What to make of the climate protest on the outskirts of London
We spoke to Eddie Thacker, a member of Transition Heathrow and one of the #Heathrow13, to look back on six years, and counting, of climate protest in a quiet English village.
It’s been six years to the day since a disused market garden in the small and unassuming village of Sipson, Greater London, became the beating heart of climate activism in the United Kingdom. Proposals to construct a third runway at Heathrow Airport, just a few miles away, would have seen the entire village demolished. The protest site was occupied in response, and has been populated by campaigners non-stop ever since. On its sixth anniversary, Eddie Thacker reflects on what’s been achieved.
“The original occupiers, members of Transition Heathrow, lived here in the villages for six months, investing time into building human relationships. They got to know people living in the area, attending resident group meetings – there was a patient effort to find out what was needed in the local area. A lack of community spaces was one issue identified. Indeed, the reclamation of the abandoned market garden, the site of Grow Heathrow today, was a result of considered communication and at the request of local residents. This derelict and abused plot, which served no purpose for the local area, was transformed into a thriving community space promoting sustainable living.

§ **ENTRIES SHOWN**

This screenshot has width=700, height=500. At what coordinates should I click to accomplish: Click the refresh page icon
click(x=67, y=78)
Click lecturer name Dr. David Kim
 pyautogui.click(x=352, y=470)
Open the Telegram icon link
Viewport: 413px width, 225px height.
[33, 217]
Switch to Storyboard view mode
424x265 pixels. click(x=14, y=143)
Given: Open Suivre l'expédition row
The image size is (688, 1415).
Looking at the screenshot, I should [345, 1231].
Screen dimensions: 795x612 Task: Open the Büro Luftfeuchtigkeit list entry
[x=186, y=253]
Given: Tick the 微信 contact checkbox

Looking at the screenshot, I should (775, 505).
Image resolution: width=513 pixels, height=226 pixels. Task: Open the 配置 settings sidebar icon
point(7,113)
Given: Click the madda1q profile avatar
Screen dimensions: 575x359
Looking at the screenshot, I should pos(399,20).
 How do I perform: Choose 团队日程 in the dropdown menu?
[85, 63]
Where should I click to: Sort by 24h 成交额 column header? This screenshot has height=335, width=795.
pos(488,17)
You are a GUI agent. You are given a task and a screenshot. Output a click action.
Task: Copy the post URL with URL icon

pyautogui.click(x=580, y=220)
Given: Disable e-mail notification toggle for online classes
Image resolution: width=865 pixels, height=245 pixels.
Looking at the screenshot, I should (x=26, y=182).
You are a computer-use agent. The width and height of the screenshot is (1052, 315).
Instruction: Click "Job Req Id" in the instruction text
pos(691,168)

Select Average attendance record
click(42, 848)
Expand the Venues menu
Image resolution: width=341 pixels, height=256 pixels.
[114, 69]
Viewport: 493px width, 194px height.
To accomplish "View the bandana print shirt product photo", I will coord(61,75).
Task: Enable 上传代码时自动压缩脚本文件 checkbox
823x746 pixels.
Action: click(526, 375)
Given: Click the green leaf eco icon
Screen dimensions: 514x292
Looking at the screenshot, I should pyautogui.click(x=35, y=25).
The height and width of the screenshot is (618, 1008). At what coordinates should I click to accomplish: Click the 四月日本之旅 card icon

§ **EXERCISE**
Write out the passage in the article about the Heathrow climate protest above, from "It’s been six" to "what’s been achieved.", word for word.

§ **RESULT FOR THIS EXERCISE**
It’s been six years to the day since a disused market garden in the small and unassuming village of Sipson, Greater London, became the beating heart of climate activism in the United Kingdom. Proposals to construct a third runway at Heathrow Airport, just a few miles away, would have seen the entire village demolished. The protest site was occupied in response, and has been populated by campaigners non-stop ever since. On its sixth anniversary, Eddie Thacker reflects on what’s been achieved.